WHAT IS BEING ASKED: Report each line of the entries that contains the word "button", copied in full.

*** DATA RECORDS ***

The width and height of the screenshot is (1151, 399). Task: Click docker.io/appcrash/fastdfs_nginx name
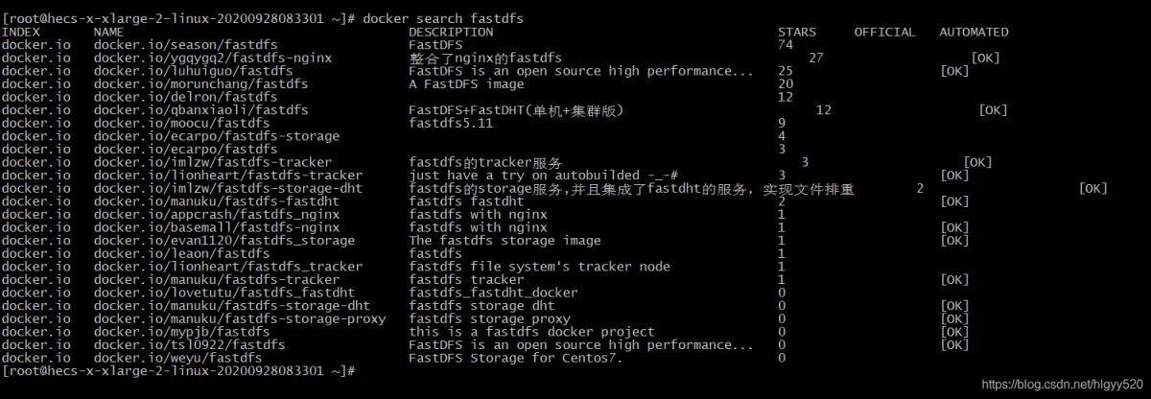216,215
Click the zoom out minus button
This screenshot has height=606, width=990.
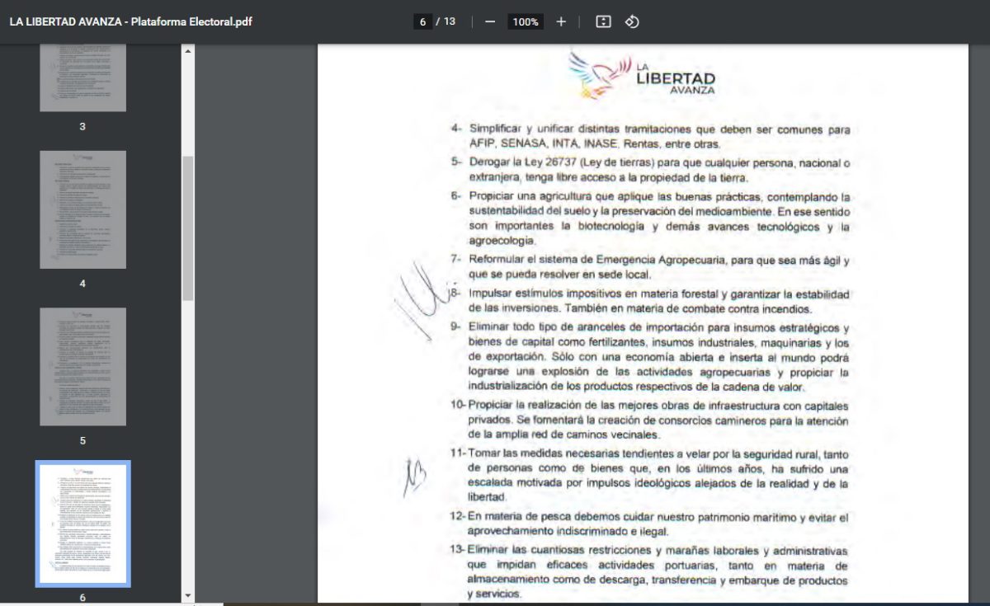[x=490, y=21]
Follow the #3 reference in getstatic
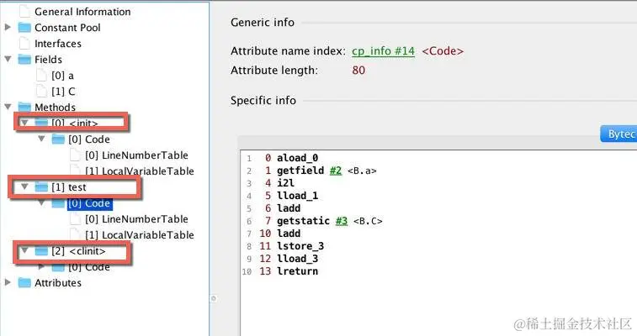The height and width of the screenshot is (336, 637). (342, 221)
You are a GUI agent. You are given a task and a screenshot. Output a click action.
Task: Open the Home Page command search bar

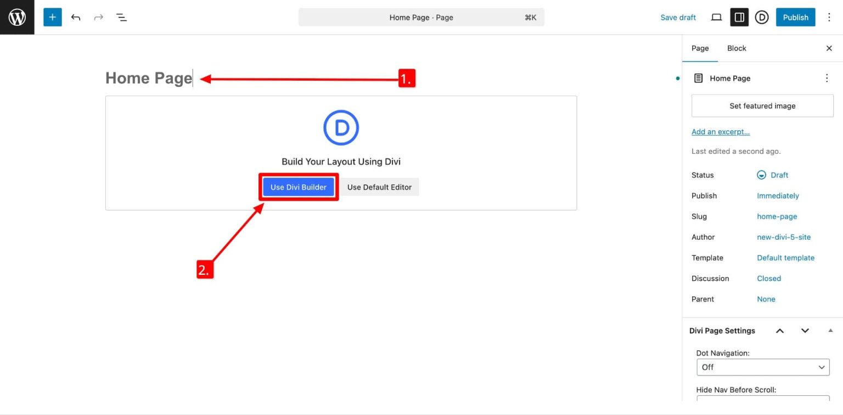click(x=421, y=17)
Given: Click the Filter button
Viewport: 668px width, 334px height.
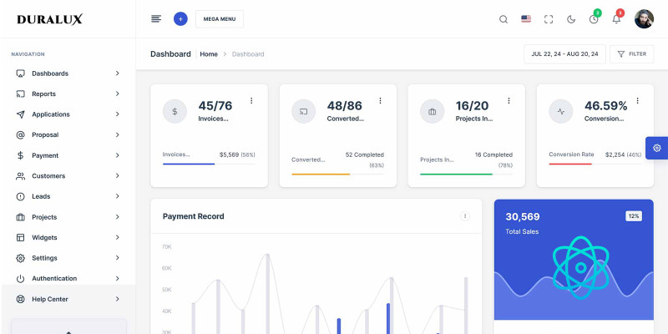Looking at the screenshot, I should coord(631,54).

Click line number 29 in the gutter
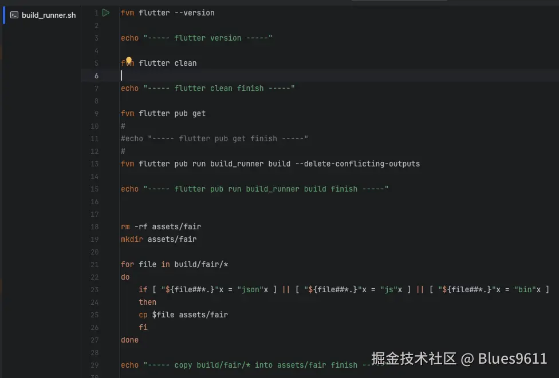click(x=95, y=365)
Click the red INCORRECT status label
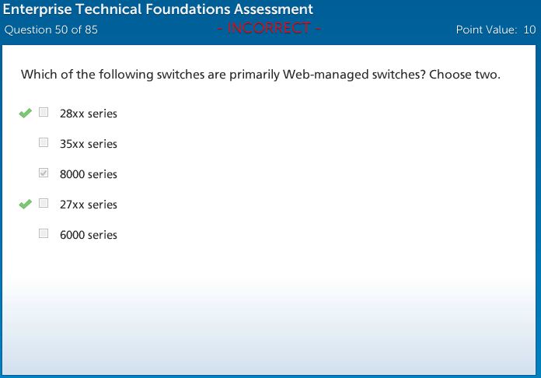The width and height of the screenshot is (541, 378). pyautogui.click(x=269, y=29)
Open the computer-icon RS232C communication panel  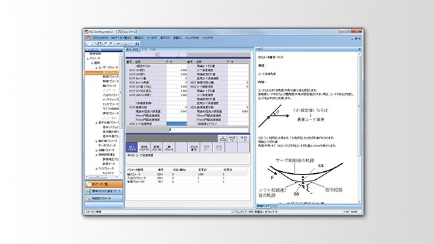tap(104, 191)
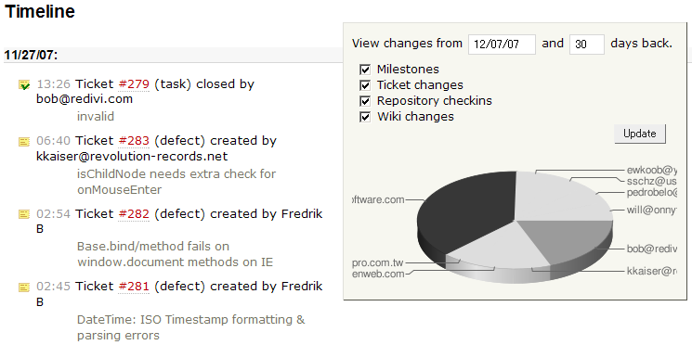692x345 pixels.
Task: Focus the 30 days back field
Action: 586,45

*** End of DATA RECORDS ***
*** DATA RECORDS ***

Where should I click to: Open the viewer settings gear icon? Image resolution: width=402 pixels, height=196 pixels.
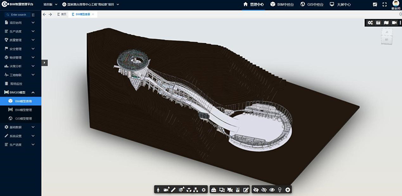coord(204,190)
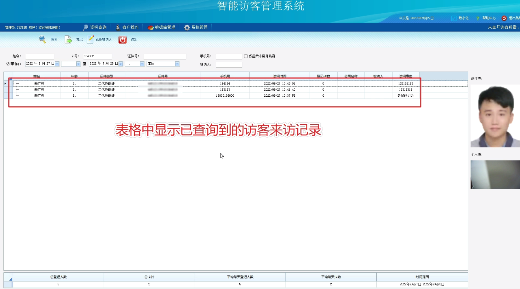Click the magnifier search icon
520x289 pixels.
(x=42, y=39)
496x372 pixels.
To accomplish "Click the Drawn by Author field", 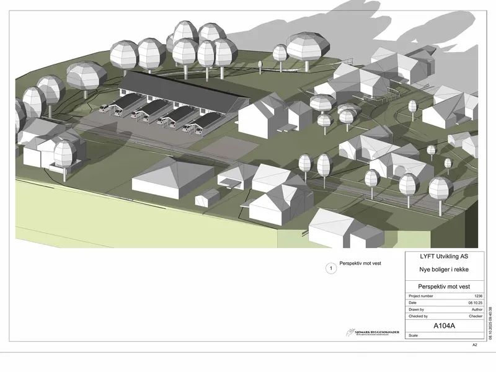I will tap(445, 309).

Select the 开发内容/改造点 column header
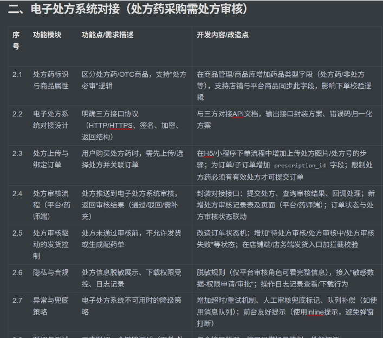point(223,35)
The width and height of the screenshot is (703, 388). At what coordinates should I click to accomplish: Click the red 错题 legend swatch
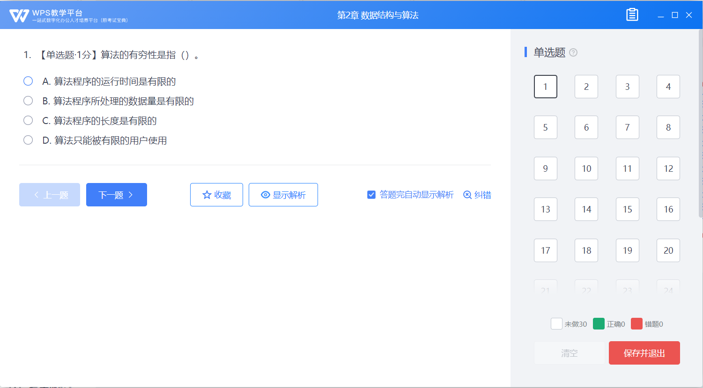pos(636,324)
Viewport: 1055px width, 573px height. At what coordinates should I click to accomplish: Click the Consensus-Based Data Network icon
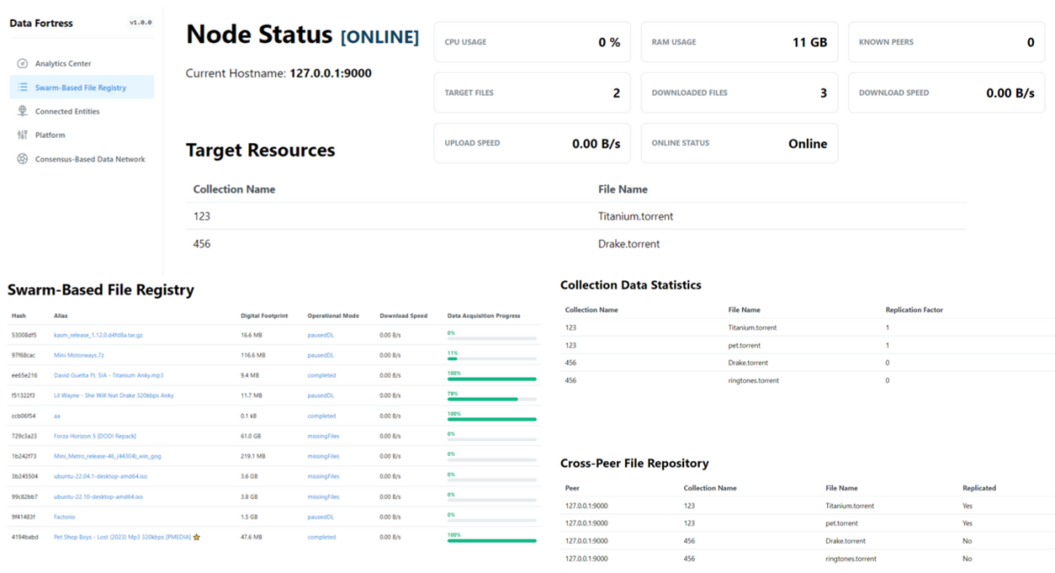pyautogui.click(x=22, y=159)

*** End of DATA RECORDS ***
*** DATA RECORDS ***

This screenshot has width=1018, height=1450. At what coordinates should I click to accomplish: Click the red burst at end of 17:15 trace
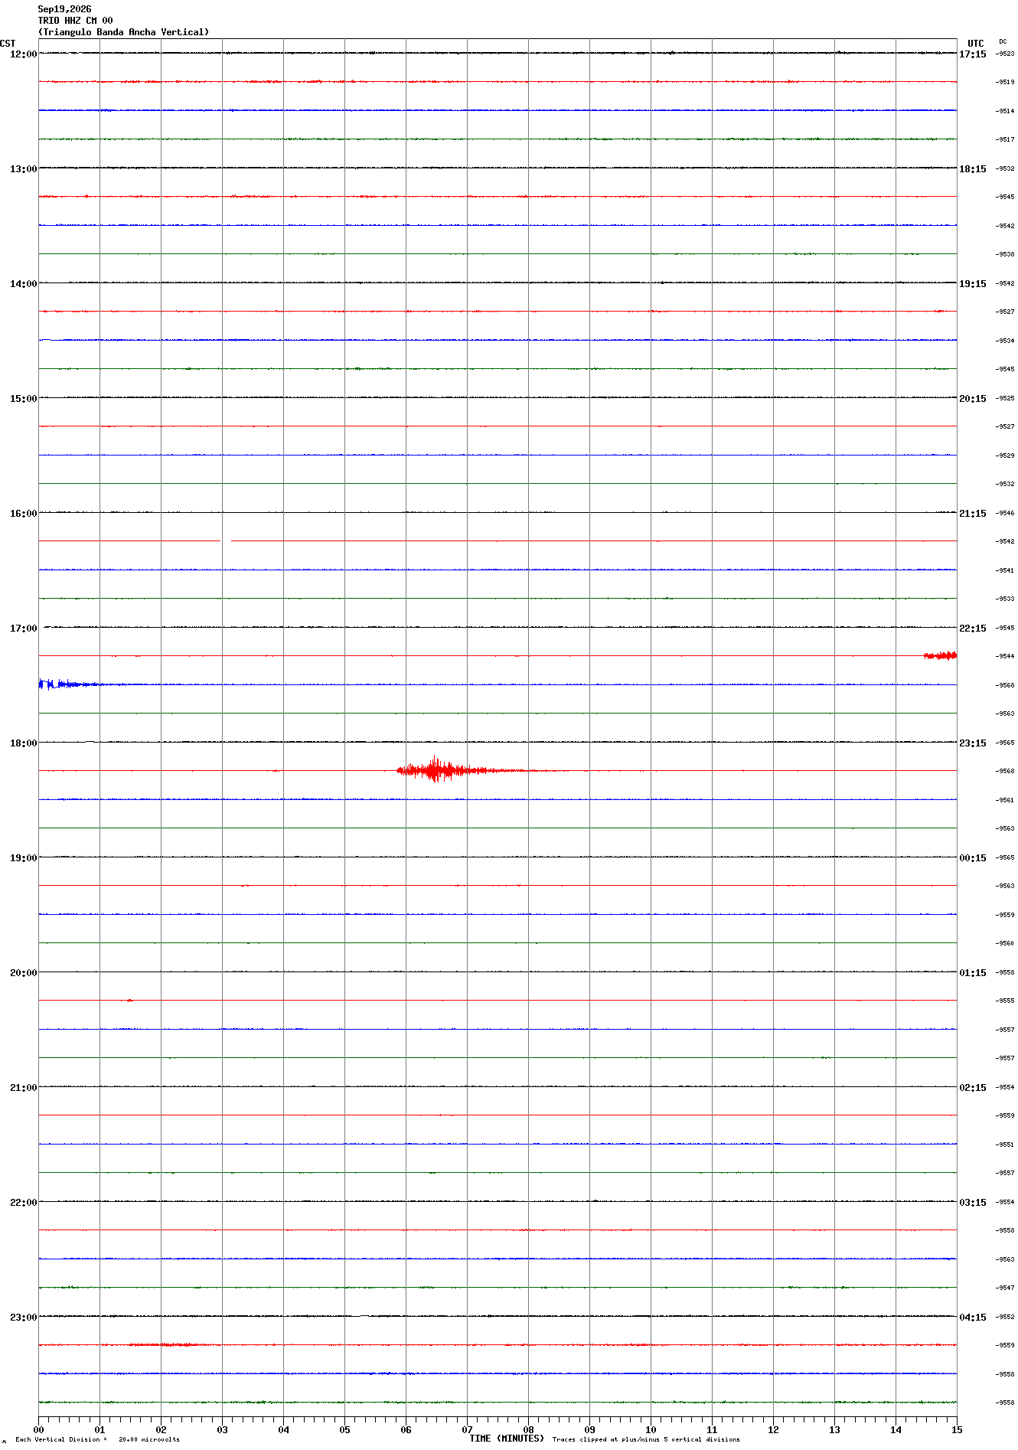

*** End of DATA RECORDS ***

WRITTEN RESPONSE:
Click the zoom out minus button
Given: Click the Filter button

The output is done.